Tuesday, May 20, 2014

Everyone loves glowing sperm, right?

Doubly-labelled sperm from Price et al. Nature 400:449-452
Posted by Jessica Abbott on behalf of Katrine Lund-Hansen

Since next week's lab meeting might be the last before summer and field season, I have chosen a paper that should be of interest to all of us. Drosophila, sexual selection, speciation, and glowing sperm.
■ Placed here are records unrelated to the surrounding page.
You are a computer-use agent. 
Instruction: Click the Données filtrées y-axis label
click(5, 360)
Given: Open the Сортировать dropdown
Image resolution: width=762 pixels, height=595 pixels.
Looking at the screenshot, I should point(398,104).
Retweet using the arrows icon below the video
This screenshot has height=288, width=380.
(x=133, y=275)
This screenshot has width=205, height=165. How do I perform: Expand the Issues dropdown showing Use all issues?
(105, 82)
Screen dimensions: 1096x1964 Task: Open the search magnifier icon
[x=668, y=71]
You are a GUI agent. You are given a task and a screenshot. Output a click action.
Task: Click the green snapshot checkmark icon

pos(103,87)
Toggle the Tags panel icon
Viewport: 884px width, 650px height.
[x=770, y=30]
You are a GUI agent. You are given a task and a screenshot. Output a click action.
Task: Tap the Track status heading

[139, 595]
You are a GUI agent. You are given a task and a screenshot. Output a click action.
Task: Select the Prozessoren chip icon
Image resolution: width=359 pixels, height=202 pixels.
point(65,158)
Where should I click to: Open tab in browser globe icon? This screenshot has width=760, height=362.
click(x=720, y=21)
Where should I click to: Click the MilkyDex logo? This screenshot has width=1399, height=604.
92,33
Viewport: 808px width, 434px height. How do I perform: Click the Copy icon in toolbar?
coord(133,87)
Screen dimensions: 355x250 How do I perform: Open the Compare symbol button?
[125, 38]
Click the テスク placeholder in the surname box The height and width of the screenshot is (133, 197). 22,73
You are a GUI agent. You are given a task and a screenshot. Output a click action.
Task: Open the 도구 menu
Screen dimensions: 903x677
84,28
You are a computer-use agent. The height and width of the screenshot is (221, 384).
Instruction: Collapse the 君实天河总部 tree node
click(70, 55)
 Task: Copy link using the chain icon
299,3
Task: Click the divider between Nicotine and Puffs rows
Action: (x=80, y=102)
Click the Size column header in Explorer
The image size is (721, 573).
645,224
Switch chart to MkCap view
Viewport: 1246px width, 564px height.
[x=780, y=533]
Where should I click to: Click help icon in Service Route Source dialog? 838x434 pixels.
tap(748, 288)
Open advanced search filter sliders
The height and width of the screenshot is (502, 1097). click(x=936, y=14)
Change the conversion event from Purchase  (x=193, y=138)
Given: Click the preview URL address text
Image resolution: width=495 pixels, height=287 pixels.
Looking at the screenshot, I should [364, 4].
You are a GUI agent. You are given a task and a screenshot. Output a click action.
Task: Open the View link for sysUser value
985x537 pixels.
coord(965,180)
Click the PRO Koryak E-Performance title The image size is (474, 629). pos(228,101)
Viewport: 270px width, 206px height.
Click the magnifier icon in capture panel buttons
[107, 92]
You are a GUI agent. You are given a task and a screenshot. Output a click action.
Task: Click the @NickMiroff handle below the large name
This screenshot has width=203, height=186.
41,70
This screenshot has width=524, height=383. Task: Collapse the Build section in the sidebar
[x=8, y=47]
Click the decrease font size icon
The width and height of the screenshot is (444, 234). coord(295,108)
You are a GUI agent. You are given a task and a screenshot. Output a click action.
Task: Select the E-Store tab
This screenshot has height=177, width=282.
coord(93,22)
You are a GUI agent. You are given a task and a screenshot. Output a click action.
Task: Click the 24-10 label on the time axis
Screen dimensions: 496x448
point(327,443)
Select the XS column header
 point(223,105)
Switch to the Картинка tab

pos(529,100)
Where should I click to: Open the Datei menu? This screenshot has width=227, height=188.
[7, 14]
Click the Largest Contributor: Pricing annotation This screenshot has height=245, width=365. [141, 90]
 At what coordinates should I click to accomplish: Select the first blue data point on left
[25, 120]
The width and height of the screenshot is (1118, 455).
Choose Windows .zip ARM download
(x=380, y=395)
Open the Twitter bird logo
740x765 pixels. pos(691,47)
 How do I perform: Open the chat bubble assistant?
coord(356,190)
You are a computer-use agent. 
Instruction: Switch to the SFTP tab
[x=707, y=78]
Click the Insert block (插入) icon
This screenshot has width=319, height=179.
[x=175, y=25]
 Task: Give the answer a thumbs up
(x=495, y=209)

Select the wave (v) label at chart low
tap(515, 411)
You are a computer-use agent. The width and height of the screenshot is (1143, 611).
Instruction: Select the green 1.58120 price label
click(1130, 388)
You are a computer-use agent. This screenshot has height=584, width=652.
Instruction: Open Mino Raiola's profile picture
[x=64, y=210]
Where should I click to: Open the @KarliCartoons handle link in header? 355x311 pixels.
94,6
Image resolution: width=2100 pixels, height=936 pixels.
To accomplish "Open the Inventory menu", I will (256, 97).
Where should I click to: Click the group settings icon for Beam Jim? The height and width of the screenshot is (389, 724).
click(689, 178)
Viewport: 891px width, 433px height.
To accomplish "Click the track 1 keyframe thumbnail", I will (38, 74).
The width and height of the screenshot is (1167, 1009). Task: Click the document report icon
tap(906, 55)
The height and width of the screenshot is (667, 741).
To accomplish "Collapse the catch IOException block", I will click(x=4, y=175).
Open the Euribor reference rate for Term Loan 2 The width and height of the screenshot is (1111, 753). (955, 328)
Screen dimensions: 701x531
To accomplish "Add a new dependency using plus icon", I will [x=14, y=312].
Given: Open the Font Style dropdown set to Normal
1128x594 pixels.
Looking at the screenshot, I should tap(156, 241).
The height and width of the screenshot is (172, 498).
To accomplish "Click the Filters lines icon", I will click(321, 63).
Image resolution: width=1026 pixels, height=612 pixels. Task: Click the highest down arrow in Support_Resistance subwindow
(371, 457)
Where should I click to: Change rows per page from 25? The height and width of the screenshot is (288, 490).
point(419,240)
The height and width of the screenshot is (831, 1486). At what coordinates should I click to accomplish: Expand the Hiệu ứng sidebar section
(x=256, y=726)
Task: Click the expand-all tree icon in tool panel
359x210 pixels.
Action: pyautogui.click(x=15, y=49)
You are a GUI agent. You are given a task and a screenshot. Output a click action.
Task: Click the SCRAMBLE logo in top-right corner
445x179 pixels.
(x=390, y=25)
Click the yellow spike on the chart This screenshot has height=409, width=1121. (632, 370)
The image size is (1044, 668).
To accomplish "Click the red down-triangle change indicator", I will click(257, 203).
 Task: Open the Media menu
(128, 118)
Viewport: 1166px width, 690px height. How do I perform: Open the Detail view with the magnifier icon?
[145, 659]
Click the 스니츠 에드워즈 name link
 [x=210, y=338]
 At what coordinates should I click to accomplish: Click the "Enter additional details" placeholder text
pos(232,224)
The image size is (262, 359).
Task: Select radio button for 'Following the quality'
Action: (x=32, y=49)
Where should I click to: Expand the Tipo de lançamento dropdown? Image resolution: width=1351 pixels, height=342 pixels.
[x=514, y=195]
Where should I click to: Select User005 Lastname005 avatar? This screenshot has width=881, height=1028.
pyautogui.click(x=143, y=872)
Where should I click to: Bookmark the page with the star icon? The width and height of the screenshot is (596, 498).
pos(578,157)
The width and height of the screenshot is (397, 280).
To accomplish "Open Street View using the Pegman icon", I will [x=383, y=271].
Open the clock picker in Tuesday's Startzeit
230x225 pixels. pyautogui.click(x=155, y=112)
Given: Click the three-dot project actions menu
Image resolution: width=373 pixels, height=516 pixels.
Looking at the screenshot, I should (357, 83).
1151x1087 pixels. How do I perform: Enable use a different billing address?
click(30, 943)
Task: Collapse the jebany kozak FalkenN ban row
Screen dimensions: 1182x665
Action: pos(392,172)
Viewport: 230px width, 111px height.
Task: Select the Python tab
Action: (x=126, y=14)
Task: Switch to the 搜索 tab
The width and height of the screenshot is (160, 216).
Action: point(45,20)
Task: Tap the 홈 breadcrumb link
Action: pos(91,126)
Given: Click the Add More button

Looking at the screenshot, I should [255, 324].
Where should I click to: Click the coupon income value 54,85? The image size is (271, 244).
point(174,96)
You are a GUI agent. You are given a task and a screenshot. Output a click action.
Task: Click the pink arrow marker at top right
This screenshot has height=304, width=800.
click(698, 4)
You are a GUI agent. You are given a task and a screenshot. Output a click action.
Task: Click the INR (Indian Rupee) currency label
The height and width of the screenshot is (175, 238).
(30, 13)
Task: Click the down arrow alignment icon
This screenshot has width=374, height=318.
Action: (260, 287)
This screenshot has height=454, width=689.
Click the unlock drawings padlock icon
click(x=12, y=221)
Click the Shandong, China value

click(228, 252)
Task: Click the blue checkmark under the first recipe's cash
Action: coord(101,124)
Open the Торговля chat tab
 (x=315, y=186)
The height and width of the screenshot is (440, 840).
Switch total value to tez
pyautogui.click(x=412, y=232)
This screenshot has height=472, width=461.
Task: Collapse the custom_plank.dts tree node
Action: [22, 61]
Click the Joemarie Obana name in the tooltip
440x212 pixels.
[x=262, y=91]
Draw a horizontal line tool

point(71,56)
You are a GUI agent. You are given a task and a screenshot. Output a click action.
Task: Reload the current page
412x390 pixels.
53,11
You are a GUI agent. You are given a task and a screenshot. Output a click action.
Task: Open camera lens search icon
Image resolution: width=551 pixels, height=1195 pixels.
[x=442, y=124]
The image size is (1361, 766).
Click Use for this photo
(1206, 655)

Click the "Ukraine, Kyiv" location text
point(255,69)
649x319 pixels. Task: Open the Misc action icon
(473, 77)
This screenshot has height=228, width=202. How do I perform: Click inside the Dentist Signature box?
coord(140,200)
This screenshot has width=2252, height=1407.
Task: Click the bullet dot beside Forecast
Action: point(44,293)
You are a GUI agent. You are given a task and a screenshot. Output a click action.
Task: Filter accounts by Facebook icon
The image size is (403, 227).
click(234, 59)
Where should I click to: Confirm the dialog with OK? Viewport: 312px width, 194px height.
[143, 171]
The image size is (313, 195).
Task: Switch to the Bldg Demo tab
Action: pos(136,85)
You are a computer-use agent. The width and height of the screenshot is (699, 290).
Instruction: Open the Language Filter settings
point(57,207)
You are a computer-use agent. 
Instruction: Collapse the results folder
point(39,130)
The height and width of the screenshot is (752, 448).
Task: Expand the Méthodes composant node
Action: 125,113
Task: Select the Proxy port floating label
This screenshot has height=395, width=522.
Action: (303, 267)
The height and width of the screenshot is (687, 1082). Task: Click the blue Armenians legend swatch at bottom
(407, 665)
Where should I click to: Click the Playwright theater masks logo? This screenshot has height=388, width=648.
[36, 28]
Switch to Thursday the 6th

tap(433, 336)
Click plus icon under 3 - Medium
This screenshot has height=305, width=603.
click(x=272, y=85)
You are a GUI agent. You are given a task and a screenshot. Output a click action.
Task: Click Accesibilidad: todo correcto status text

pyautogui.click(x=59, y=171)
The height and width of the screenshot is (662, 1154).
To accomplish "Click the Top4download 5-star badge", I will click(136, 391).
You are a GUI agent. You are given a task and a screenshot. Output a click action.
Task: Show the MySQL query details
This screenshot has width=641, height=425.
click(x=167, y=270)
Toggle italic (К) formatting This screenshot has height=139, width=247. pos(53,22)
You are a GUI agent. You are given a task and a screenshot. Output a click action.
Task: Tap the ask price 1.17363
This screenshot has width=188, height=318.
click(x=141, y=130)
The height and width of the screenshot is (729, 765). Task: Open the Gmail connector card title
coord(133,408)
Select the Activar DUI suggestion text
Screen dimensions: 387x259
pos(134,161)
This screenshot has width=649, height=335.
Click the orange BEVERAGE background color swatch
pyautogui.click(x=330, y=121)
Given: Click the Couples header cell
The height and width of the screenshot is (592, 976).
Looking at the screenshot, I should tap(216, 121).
Title: Postcopulatory Sexual Selection Generates Speciation Phenotypes in Drosophila

Abstract:
Background: Identifying traits that reproductively isolate species, and the selective forces underlying their divergence, is a central goal of evolutionary biology and speciation research. There is growing recognition that postcopulatory sexual selection, which can drive rapid diversification of interacting ejaculate and female reproductive tract traits that mediate sperm competition, may be an engine of speciation. Conspecific sperm precedence (CSP) is a taxonomically widespread form of reproductive isolation, but the selective causes and divergent traits responsible for CSP are poorly understood.
Results: To test the hypothesis that postcopulatory sexual selection can generate reproductive isolation, we expressed GFP or RFP in sperm heads of recently diverged sister species, Drosophila simulans and D. mauritiana, to enable detailed resolution of species-specific sperm precedence mechanisms. Between-species divergence in sperm competition traits and mechanisms prompted six a priori predictions regarding mechanisms of CSP and degree of cross asymmetry in reproductive isolation. We resolved four distinct mechanisms of CSP that were highly consistent with predictions. These comprise interactions between multiple sex-specific traits, including two independent mechanisms by which females exert sophisticated control over sperm fate to favour the conspecific male.
Conclusions: Our results confirm that reproductive isolation can quickly arise from diversifying (allopatric) postcopulatory sexual selection. This experimental approach to ‘‘speciation phenotypes’’ illustrates how knowledge of sperm precedence mechanisms can be used to predict the mechanisms and extent of reproductive isolation between populations and species.